[EXERCISE BRIEF]: Every line below needs to be reproduced exactly.

[AVAILABLE RECORDS]:
####################

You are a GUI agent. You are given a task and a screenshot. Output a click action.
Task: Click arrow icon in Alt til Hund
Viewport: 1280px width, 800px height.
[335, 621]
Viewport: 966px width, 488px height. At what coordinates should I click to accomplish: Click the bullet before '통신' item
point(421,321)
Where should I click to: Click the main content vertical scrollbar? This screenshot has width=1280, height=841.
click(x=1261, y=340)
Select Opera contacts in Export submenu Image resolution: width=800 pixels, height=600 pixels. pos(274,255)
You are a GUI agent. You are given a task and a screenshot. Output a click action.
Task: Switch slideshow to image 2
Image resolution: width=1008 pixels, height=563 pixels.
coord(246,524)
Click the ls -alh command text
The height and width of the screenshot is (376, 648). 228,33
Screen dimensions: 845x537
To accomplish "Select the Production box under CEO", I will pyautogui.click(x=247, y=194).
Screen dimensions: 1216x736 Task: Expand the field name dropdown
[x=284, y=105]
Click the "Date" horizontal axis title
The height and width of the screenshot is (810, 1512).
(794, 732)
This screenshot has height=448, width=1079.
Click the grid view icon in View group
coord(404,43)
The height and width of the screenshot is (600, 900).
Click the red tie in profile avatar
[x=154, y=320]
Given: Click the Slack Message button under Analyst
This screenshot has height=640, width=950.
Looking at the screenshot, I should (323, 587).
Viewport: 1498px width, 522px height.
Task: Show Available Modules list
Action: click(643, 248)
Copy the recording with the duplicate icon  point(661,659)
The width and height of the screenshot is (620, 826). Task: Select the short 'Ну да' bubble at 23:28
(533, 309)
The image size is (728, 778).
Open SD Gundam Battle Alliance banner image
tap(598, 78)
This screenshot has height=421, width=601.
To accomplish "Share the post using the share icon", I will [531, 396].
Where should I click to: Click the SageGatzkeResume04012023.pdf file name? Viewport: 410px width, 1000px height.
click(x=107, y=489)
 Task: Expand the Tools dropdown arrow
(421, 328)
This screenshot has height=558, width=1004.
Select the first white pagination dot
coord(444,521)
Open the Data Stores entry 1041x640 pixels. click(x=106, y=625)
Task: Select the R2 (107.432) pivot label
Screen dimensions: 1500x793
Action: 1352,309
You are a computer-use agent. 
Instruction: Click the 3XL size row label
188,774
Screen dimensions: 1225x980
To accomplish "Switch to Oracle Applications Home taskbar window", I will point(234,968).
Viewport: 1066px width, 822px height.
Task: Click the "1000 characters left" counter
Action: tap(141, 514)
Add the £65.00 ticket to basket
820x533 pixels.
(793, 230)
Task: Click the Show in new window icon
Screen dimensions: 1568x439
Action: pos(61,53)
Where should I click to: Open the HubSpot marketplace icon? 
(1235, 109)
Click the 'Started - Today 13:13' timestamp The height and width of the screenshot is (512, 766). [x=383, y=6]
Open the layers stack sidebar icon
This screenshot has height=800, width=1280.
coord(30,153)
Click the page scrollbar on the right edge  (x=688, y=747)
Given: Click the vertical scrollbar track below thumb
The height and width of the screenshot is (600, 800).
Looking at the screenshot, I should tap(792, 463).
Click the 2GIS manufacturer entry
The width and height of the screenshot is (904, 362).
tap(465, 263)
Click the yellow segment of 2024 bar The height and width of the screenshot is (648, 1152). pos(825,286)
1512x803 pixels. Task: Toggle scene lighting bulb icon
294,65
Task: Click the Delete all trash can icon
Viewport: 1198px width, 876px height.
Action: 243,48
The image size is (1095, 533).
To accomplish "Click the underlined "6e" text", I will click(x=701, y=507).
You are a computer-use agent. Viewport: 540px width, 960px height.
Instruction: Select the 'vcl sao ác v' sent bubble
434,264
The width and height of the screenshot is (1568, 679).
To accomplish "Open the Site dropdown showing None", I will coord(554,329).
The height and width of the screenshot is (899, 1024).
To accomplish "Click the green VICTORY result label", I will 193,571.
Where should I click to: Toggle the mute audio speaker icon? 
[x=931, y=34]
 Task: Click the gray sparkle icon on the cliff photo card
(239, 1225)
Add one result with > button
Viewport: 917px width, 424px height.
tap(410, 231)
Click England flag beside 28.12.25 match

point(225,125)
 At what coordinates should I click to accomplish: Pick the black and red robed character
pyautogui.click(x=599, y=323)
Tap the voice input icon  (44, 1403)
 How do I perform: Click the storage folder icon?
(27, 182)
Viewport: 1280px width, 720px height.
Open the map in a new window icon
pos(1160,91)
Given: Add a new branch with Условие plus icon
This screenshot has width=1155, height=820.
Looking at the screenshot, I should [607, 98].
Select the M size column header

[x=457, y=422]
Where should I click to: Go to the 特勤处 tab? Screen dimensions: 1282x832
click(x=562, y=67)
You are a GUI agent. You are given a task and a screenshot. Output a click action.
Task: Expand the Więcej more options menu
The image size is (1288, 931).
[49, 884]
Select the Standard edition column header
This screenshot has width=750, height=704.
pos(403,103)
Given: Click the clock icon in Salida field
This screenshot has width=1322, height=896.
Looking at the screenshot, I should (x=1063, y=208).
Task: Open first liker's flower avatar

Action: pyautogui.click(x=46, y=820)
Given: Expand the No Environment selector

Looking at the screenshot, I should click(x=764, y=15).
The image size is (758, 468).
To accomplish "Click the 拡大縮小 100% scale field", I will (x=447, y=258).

####################

[REPLY]:
You are a GUI agent. You are given a task and a screenshot. Output a click action.
Task: Click arrow icon in Alt til Hund
Viewport: 1280px width, 800px height.
[335, 621]
Viewport: 966px width, 488px height. At what coordinates should I click to accomplish: Click the bullet before '통신' item
point(421,321)
Where should I click to: Click the main content vertical scrollbar? This screenshot has width=1280, height=841.
click(x=1261, y=340)
Select Opera contacts in Export submenu Image resolution: width=800 pixels, height=600 pixels. pos(274,255)
You are a GUI agent. You are given a task and a screenshot. Output a click action.
Task: Switch slideshow to image 2
Image resolution: width=1008 pixels, height=563 pixels.
coord(246,524)
Click the ls -alh command text
The height and width of the screenshot is (376, 648). 228,33
Screen dimensions: 845x537
To accomplish "Select the Production box under CEO", I will pyautogui.click(x=247, y=194).
Screen dimensions: 1216x736 Task: Expand the field name dropdown
[x=284, y=105]
Click the "Date" horizontal axis title
The height and width of the screenshot is (810, 1512).
(794, 732)
This screenshot has height=448, width=1079.
Click the grid view icon in View group
coord(404,43)
The height and width of the screenshot is (600, 900).
Click the red tie in profile avatar
[x=154, y=320]
Given: Click the Slack Message button under Analyst
This screenshot has height=640, width=950.
Looking at the screenshot, I should (323, 587).
Viewport: 1498px width, 522px height.
Task: Show Available Modules list
Action: click(643, 248)
Copy the recording with the duplicate icon  point(661,659)
The width and height of the screenshot is (620, 826). Task: Select the short 'Ну да' bubble at 23:28
(533, 309)
The image size is (728, 778).
Open SD Gundam Battle Alliance banner image
tap(598, 78)
This screenshot has height=421, width=601.
To accomplish "Share the post using the share icon", I will [531, 396].
Where should I click to: Click the SageGatzkeResume04012023.pdf file name? Viewport: 410px width, 1000px height.
click(x=107, y=489)
 Task: Expand the Tools dropdown arrow
(421, 328)
This screenshot has height=558, width=1004.
Select the first white pagination dot
coord(444,521)
Open the Data Stores entry 1041x640 pixels. click(x=106, y=625)
Task: Select the R2 (107.432) pivot label
Screen dimensions: 1500x793
Action: 1352,309
You are a computer-use agent. 
Instruction: Click the 3XL size row label
188,774
Screen dimensions: 1225x980
To accomplish "Switch to Oracle Applications Home taskbar window", I will point(234,968).
Viewport: 1066px width, 822px height.
Task: Click the "1000 characters left" counter
Action: tap(141, 514)
Add the £65.00 ticket to basket
820x533 pixels.
(793, 230)
Task: Click the Show in new window icon
Screen dimensions: 1568x439
Action: pos(61,53)
Where should I click to: Open the HubSpot marketplace icon? 
(1235, 109)
Click the 'Started - Today 13:13' timestamp The height and width of the screenshot is (512, 766). [x=383, y=6]
Open the layers stack sidebar icon
This screenshot has height=800, width=1280.
coord(30,153)
Click the page scrollbar on the right edge  (x=688, y=747)
Given: Click the vertical scrollbar track below thumb
The height and width of the screenshot is (600, 800).
Looking at the screenshot, I should tap(792, 463).
Click the 2GIS manufacturer entry
The width and height of the screenshot is (904, 362).
tap(465, 263)
Click the yellow segment of 2024 bar The height and width of the screenshot is (648, 1152). pos(825,286)
1512x803 pixels. Task: Toggle scene lighting bulb icon
294,65
Task: Click the Delete all trash can icon
Viewport: 1198px width, 876px height.
Action: 243,48
The image size is (1095, 533).
To accomplish "Click the underlined "6e" text", I will click(x=701, y=507).
You are a computer-use agent. Viewport: 540px width, 960px height.
Instruction: Select the 'vcl sao ác v' sent bubble
434,264
The width and height of the screenshot is (1568, 679).
To accomplish "Open the Site dropdown showing None", I will coord(554,329).
The height and width of the screenshot is (899, 1024).
To accomplish "Click the green VICTORY result label", I will 193,571.
Where should I click to: Toggle the mute audio speaker icon? 
[x=931, y=34]
 Task: Click the gray sparkle icon on the cliff photo card
(239, 1225)
Add one result with > button
Viewport: 917px width, 424px height.
tap(410, 231)
Click England flag beside 28.12.25 match

point(225,125)
 At what coordinates should I click to accomplish: Pick the black and red robed character
pyautogui.click(x=599, y=323)
Tap the voice input icon  (44, 1403)
 How do I perform: Click the storage folder icon?
(27, 182)
Viewport: 1280px width, 720px height.
Open the map in a new window icon
pos(1160,91)
Given: Add a new branch with Условие plus icon
This screenshot has width=1155, height=820.
Looking at the screenshot, I should [607, 98].
Select the M size column header

[x=457, y=422]
Where should I click to: Go to the 特勤处 tab? Screen dimensions: 1282x832
click(x=562, y=67)
You are a GUI agent. You are given a task and a screenshot. Output a click action.
Task: Expand the Więcej more options menu
The image size is (1288, 931).
[49, 884]
Select the Standard edition column header
This screenshot has width=750, height=704.
pos(403,103)
Given: Click the clock icon in Salida field
This screenshot has width=1322, height=896.
Looking at the screenshot, I should (x=1063, y=208).
Task: Open first liker's flower avatar

Action: pyautogui.click(x=46, y=820)
Given: Expand the No Environment selector

Looking at the screenshot, I should click(x=764, y=15).
The image size is (758, 468).
To accomplish "Click the 拡大縮小 100% scale field", I will (x=447, y=258).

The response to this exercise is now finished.